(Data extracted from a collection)
☆ ☆ ☆ ☆ ☆
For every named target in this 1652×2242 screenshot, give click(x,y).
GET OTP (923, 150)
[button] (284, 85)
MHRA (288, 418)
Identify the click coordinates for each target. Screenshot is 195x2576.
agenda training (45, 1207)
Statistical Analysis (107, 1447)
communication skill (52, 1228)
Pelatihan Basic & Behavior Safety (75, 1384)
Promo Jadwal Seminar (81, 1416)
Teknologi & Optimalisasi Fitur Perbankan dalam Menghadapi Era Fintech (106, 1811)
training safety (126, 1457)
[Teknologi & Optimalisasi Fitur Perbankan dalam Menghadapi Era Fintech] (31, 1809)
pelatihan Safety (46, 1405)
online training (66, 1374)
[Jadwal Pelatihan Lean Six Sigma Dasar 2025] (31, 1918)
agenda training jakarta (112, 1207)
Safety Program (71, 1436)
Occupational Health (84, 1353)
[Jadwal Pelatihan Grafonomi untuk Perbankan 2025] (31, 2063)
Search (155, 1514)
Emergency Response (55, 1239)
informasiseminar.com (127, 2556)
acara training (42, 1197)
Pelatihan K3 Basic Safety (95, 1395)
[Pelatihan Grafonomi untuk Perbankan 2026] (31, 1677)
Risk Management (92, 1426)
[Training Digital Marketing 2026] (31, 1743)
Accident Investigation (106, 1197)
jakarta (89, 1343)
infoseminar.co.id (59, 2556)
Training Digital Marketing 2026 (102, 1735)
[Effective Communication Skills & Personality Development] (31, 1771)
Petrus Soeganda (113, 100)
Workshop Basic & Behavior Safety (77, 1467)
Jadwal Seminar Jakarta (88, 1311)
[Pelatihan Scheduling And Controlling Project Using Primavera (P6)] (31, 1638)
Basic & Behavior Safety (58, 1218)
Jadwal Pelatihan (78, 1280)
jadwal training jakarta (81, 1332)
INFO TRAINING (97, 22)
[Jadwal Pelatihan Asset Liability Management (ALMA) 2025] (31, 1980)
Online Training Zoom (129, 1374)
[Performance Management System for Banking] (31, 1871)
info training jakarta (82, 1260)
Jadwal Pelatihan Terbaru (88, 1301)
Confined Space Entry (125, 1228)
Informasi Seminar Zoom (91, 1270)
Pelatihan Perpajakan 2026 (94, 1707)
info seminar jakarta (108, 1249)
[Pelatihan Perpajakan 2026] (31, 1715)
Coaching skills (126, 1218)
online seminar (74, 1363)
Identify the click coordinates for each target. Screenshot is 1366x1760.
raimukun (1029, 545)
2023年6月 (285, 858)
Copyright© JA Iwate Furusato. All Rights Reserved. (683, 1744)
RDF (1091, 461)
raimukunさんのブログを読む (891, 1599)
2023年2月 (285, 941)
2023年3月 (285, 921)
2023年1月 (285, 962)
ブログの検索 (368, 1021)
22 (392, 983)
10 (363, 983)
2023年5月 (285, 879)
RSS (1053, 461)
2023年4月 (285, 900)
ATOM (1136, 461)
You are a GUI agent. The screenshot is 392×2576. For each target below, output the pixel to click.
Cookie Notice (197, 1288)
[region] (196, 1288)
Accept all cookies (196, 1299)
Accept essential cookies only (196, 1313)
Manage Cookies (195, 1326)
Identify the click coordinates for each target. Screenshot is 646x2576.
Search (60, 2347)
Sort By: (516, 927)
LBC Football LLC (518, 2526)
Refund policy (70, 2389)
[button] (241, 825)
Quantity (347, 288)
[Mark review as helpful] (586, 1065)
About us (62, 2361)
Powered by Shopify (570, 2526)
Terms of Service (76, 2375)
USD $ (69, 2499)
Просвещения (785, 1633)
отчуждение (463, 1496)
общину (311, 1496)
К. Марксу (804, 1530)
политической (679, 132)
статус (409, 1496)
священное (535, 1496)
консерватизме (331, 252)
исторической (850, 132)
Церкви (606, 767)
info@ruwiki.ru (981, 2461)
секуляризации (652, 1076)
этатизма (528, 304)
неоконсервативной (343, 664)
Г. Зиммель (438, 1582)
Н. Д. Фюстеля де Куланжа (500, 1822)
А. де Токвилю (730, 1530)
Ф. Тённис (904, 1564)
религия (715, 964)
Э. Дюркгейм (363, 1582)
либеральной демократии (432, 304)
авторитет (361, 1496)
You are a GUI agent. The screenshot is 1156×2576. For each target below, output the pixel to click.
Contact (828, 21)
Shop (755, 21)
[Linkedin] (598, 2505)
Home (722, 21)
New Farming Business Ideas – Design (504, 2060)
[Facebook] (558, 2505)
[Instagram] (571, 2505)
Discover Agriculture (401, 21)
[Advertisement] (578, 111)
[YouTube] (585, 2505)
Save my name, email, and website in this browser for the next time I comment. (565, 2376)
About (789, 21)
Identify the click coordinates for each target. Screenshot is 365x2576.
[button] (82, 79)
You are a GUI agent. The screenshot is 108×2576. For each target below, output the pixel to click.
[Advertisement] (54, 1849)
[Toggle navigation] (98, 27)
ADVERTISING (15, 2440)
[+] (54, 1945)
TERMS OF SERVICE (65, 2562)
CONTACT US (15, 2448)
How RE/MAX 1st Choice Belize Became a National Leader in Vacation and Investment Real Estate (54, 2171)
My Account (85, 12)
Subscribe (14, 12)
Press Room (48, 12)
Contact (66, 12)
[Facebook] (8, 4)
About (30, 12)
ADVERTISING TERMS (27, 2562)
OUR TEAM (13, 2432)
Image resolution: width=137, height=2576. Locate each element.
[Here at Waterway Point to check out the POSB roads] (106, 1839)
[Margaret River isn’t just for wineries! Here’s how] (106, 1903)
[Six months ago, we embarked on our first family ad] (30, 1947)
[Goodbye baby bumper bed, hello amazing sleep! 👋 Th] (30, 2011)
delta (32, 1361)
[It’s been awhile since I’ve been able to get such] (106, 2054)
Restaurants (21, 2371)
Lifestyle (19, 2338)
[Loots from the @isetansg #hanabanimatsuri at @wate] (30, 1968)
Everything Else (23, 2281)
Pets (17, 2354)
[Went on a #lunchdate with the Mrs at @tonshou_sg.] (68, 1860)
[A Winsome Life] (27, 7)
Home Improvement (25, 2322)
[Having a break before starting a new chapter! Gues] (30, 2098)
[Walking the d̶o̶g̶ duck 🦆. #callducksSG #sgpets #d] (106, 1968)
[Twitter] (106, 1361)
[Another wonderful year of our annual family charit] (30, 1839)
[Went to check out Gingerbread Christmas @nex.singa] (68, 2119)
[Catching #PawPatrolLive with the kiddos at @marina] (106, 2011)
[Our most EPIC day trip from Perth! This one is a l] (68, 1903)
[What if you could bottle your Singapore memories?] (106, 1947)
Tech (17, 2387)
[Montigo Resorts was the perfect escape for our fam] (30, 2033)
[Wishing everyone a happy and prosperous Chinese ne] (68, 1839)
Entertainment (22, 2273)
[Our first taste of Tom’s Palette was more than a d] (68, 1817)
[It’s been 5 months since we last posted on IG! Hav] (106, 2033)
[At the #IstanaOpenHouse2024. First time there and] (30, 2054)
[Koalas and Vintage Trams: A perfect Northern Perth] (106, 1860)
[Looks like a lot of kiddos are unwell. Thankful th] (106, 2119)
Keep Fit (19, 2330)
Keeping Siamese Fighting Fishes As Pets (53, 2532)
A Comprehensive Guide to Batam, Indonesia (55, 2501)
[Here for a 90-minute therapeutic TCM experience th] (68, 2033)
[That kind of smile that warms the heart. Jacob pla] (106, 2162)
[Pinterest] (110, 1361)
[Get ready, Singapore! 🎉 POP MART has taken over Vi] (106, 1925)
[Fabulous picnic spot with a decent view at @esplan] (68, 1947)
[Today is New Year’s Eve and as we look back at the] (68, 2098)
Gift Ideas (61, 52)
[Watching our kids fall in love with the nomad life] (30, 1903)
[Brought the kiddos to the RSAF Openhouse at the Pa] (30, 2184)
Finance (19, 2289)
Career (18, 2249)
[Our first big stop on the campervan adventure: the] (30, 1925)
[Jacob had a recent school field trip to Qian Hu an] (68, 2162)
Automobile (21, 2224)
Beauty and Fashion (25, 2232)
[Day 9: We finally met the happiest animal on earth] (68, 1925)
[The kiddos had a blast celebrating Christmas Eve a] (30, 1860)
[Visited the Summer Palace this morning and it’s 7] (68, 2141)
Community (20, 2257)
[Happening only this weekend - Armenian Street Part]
☆ ☆ ☆ ☆ ☆
TASK GOAL: Only those lines of the entries above that run from the line containing "Pelatihan Perpajakan 2026 (94, 1707)" to the line containing "22 (392, 983)", both included, should be transcribed exactly.

SOLVED EXERCISE:
Pelatihan Perpajakan 2026 (94, 1707)
info seminar jakarta (108, 1249)
[Pelatihan Perpajakan 2026] (31, 1715)
Coaching skills (126, 1218)
online seminar (74, 1363)
Identify the click coordinates for each target. Screenshot is 1366x1760.
raimukun (1029, 545)
2023年6月 (285, 858)
Copyright© JA Iwate Furusato. All Rights Reserved. (683, 1744)
RDF (1091, 461)
raimukunさんのブログを読む (891, 1599)
2023年2月 (285, 941)
2023年3月 (285, 921)
2023年1月 (285, 962)
ブログの検索 (368, 1021)
22 (392, 983)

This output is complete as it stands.